Keinginanku hanya satu, yaitu melihat.Semua orang pasti ingin hidupnya sempurna dan ditambah dengan fisik yang lengkap. Entah itu memiliki rupa yang sempurna, kepintaran di atas rata-rata dan kekayaan yang tidak pernah habis sampai tujuh turunan. Manusia memang tidak pernah merasakan puas. Ingin lagi, lagi dan lagi.
Terkisah seorang gadis tunanetra yang ramah dan baik hati. Gadis ini rela kehilangan penglihatannya saat berusia satu tahun karena ada masalah dengan retinanya yang menyebabkan dia tidak bisa melihat indah nya dunia.
Sudah tujuh belas tahun gadis ini hidup tanpa penglihatan tetapi, gadis ini selalu terlihat bahagia meskipun hidup tidak berkecukupan. Gadis ini berasal dari keluarga yang sangat sederhana. Gadis ini tidak memiliki biaya untuk melakukan transplantasi mata. Ayahnya seorang pekerja serabutan dan ibunya seorang asisten rumah tangga. Gadis ini juga tidak sekolah layaknya remaja seusianya. Kegiatan yang dilakukan gadis ini setiap hari adalah menjual bunga mawar yang ditanam sendiri di halaman rumahnya untuk ia jual di Jalan raya.
Gadis ini bernama Alamanda, atau semua orang sering memanggilnya gadis penjual mawar yang buta. Manda berkulit kuning langsat, bertubuh pendek dan kurus serta manik matanya coklat gelap.
Uang hasil penjualan bunga mawar akan diberikan kepada ibunya untuk membeli bahan masakan dan jika ada sisanya akan ditabung didalam celengan ayamnya.
Seperti itulah kehidupan Manda.
Tin.....tin....tin ....Semua orang yang ada di Jalan raya membunyikan klakson nyaris bersamaan, karena ada seorang gadis remaja yang tengah berjalan dibantu dengan tongkatnya sambil membawa sebuket bunga mawar yang sangat banyak. Hari ini Jalan raya sangat dipadati oleh kendaran beroda empat sampai dengan beroda dua dan ditambah dengan teriknya sinar matahari siang ini yang membuat semua pengendara tidak ingin berlama-lama di luar.
Seorang pria paruh baya dengan raut wajah yang jenuh keluar dari mobilnya menuju gadis tunanetra yang tengah berjalan di Jalan raya.
"DEK! JALANNYA CEPETAN DONG! SAYA BURU-BURU NIH!" bentaknya dengan nada tinggi lalu menghela napas dengan kasar.
"Maaf ya pak. Maaf," ucap Manda dengan lirih seraya merundukan kepalanya berulang kali kemudian melanjutkan langkahnya.
"Ck. Dasar cewek buta," desis pria paruh baya itu. Baru saja ingin melanjutkan langkahnya, Manda terdiam ditempat tidak percaya apa yang dia dengar.
Dari kejauhan cowok yang tadinya sedang memotret Jalanan dari trotoar yang memakai pakaian serba hitam langsung beralih melihat kejadian yang baru dia lihat kemudian beralih ke semua orang yang ada di Jalanan. Dia heran, kenapa tidak ada yang membantu gadis buta yang sedang dibentak-bentak itu? Mereka semua bersikap biasa saja seperti sudah menjadi santapan setiap hari.

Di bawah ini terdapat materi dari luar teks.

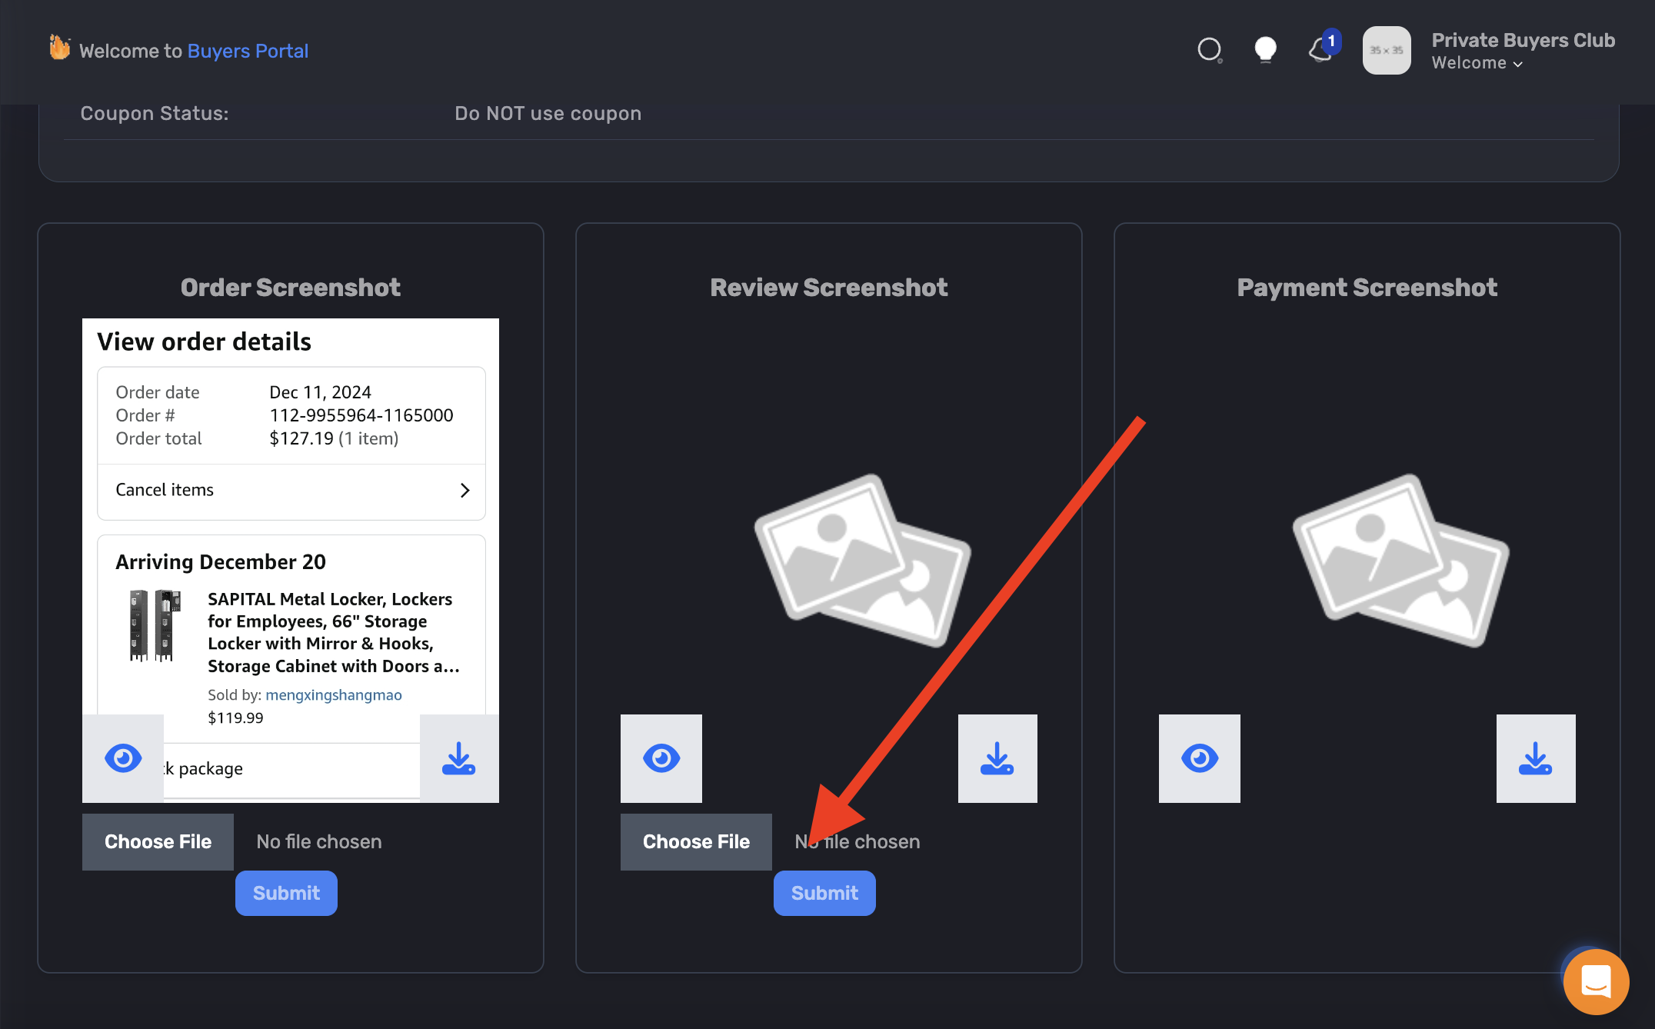Choose File for Order Screenshot
Screen dimensions: 1655x1029
(158, 842)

Tanpa pikir panjang, dia bergegas menghampiri cewek buta yang sedang dibentak-bentak itu. Ketika sudah berhadapan dengan mereka, pria paruh baya itu membentak lagi.

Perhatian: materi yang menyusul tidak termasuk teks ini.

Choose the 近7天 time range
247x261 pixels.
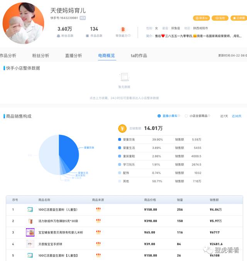tap(224, 116)
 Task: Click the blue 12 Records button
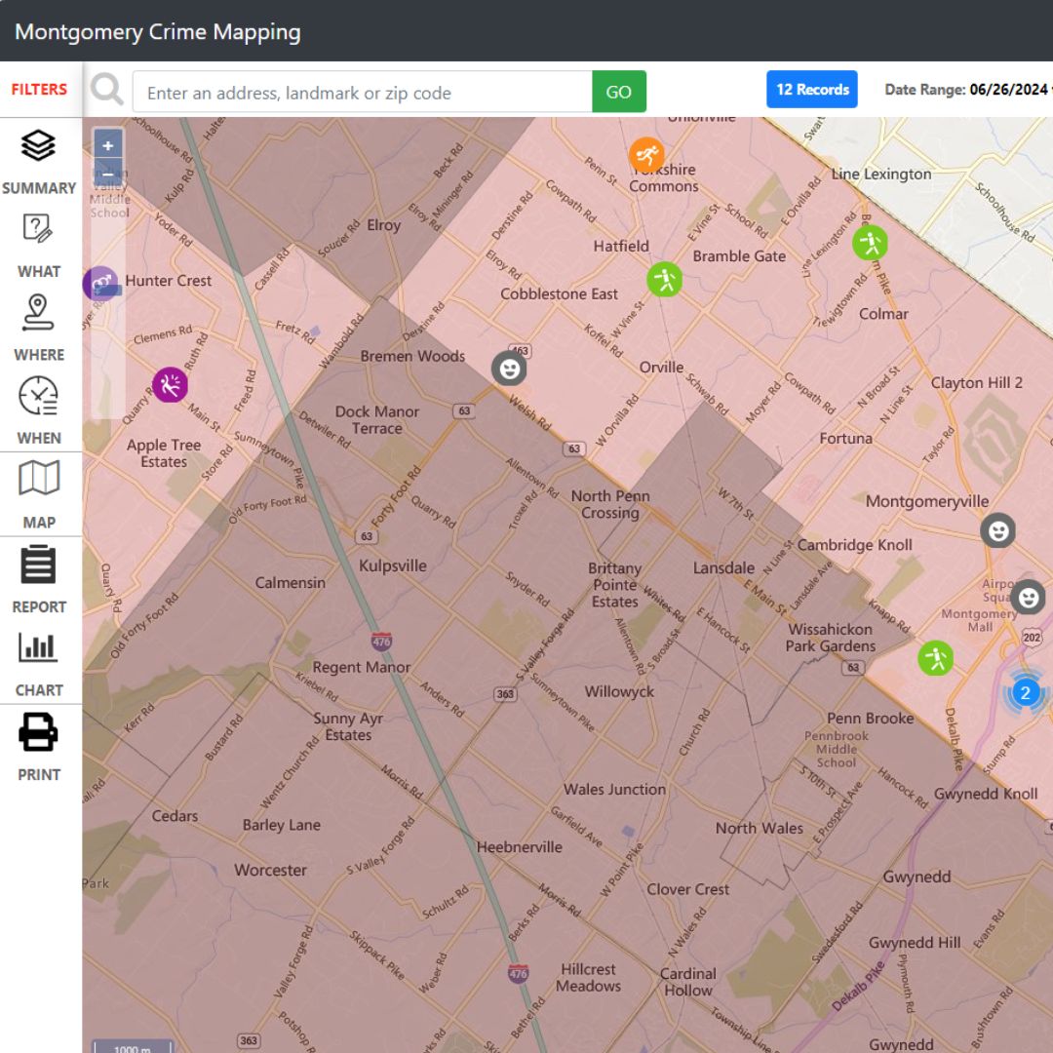point(811,90)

"SAYA SARANIN YA DEK, KALAU BUTA ITU MENDINGAN DI RUMAH AJA DEH, GA USAH KEMANA-MANA. NYUSAHIN TAU!!" bentaknya lagi dengan nada yang semakin meninggi membuat hati Manda tergores lagi.

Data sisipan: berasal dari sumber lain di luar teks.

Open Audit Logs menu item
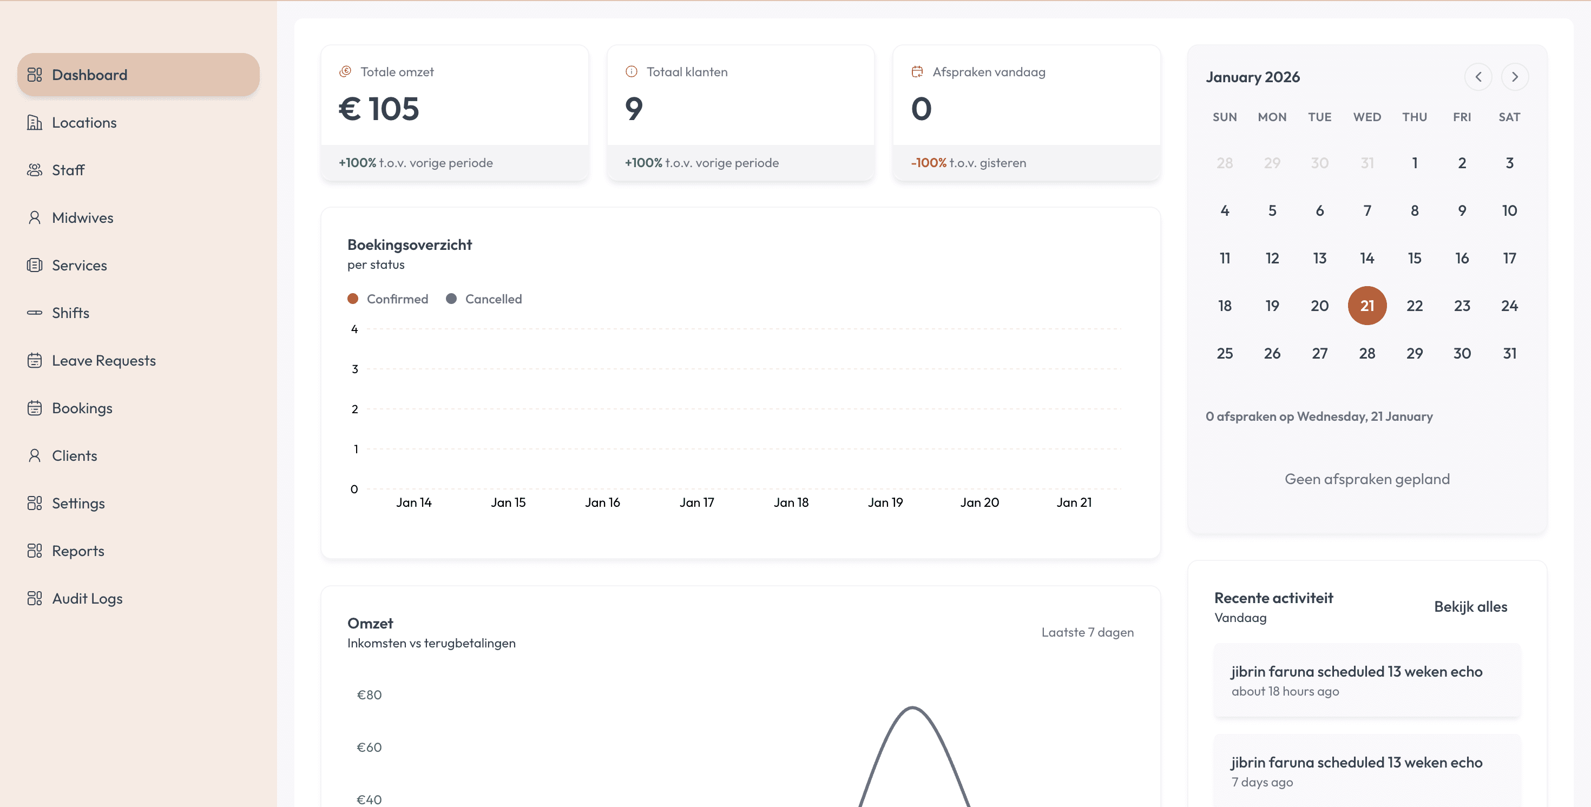Viewport: 1591px width, 807px height. click(87, 598)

"Gak usah bentak-bentak bisa gak pak?" tanya cowok itu dengan berani. Dia tidak takut, yang dia takuti hanya kedua orangtua dan tuhannya.
"Kamu siapa nyuruh-nyuruh saya?" bukannya menjawab pria paruh baya itu malah balik bertanya dengan mengangkat dagunya.
"Anda tidak tahu siapa saya?" tanya cowok itu dengan tersenyum sinis, "Perkenalkan saya Langit, anaknya bapak Cakrawala," jelas cowok itu yang bernama Langit yang membuat pria paruh baya itu menjatuhkan rahangnya.